_The task_
All lines below containing the string "Sort" are to be copied.

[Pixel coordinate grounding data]
Content starts
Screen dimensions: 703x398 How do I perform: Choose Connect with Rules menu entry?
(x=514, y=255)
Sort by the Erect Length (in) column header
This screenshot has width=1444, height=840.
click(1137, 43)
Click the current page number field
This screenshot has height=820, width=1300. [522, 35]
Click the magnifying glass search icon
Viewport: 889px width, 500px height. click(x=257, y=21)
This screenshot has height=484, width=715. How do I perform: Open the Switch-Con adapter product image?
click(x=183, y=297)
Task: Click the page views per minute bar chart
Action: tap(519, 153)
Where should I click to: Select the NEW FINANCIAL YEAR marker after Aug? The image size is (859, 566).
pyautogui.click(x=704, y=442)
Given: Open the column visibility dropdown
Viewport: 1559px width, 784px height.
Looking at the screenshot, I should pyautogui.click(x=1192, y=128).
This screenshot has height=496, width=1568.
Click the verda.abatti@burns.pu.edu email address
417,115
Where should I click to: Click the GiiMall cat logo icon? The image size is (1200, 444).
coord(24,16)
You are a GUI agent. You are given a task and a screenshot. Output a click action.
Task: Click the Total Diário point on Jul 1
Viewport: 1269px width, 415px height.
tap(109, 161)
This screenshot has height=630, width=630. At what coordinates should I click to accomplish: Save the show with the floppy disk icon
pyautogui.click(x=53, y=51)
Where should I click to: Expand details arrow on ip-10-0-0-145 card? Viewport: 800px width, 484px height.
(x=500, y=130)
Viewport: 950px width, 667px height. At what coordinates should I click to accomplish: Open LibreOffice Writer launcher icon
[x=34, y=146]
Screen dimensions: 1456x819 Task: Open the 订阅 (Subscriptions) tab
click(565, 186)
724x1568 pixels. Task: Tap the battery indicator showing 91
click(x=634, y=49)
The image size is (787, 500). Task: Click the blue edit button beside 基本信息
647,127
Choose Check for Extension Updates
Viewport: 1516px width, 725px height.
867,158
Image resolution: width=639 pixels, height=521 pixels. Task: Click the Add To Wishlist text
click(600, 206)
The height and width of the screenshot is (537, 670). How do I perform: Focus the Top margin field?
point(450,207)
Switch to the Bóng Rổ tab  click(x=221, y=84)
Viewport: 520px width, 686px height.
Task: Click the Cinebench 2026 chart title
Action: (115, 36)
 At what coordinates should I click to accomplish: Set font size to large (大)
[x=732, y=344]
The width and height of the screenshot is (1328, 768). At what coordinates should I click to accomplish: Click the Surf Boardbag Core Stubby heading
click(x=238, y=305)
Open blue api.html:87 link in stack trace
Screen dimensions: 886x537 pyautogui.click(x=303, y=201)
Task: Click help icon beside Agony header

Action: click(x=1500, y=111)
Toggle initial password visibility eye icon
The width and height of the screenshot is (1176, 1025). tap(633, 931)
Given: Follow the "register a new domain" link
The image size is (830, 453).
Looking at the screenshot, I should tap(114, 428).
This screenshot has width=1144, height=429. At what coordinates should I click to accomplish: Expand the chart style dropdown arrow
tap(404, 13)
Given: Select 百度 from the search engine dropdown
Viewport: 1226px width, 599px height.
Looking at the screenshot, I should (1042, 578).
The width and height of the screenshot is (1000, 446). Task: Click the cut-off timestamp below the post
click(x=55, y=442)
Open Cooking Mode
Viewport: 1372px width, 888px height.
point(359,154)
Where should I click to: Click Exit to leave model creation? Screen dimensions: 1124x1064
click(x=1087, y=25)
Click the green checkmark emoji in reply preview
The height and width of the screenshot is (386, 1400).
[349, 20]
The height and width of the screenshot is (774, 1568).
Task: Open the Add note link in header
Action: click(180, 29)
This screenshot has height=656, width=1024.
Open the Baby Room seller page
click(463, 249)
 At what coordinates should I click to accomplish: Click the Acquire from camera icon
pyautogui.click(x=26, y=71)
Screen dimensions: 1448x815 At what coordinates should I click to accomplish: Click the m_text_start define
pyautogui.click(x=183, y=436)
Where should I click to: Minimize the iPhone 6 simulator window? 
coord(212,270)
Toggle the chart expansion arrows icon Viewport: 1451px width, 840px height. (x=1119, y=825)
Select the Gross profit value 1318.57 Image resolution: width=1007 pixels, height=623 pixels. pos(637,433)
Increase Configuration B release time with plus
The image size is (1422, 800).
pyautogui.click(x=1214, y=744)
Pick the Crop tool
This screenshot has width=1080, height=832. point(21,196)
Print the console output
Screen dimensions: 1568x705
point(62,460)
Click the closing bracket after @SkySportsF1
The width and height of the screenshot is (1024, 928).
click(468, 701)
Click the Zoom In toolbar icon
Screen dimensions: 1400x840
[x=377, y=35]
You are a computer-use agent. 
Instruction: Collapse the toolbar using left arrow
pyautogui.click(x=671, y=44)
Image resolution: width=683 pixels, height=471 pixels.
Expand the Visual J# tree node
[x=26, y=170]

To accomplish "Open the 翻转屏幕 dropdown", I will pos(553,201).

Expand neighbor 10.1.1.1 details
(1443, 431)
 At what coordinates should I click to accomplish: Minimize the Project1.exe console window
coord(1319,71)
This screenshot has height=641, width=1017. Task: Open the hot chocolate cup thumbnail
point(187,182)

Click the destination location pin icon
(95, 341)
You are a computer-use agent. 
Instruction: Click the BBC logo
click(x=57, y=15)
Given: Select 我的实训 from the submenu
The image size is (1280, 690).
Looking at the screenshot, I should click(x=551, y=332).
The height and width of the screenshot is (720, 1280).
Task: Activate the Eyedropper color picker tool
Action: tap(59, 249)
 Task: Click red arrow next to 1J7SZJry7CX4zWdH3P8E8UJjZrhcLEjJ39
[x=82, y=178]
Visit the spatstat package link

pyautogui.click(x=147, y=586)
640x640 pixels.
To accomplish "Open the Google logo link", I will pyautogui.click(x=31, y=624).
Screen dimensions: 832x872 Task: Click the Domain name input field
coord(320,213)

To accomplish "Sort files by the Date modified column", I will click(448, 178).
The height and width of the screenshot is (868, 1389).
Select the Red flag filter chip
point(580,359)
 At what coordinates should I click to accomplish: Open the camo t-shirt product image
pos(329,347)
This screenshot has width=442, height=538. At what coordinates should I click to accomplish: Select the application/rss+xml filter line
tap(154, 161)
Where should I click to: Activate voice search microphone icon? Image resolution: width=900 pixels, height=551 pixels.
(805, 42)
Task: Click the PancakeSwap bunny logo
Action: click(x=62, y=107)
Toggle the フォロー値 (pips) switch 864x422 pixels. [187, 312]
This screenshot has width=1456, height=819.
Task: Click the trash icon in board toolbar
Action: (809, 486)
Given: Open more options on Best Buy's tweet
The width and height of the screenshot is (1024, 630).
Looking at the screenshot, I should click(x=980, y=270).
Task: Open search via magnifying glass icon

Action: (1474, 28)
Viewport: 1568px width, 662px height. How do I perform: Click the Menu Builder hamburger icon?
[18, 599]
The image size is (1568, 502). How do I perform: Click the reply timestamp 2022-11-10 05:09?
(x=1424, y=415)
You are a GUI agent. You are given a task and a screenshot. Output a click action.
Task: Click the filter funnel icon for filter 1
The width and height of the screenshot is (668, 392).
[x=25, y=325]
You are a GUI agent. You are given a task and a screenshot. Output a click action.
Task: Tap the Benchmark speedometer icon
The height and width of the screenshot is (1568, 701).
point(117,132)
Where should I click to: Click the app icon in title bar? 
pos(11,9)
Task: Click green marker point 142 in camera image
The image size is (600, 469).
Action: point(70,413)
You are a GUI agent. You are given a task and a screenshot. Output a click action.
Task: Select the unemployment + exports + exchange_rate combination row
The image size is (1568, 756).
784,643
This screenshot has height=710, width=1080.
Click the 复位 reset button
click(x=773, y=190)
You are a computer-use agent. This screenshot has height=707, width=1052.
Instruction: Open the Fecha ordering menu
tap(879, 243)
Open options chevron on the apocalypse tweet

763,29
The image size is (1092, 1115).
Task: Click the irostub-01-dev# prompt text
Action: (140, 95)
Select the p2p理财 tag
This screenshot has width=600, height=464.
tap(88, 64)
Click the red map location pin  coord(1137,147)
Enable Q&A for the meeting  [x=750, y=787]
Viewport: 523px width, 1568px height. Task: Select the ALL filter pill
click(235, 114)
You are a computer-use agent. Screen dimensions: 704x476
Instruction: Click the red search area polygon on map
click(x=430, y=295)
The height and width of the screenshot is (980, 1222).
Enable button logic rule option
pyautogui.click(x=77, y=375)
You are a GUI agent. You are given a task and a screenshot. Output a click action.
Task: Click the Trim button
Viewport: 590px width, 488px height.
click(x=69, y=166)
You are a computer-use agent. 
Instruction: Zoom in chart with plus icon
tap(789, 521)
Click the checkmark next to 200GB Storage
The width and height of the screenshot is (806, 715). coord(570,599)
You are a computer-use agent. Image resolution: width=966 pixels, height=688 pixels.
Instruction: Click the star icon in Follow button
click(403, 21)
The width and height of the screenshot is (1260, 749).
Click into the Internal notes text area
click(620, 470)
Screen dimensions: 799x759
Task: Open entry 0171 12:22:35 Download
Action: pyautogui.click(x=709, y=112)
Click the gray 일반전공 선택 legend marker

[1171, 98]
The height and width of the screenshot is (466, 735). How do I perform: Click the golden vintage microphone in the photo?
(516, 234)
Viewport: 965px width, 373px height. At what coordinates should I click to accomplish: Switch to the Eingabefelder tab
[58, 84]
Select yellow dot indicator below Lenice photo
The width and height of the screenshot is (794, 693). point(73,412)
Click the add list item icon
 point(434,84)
Content ends
_Answer section_
Sort by the Erect Length (in) column header
To accomplish "Sort files by the Date modified column", I will click(448, 178).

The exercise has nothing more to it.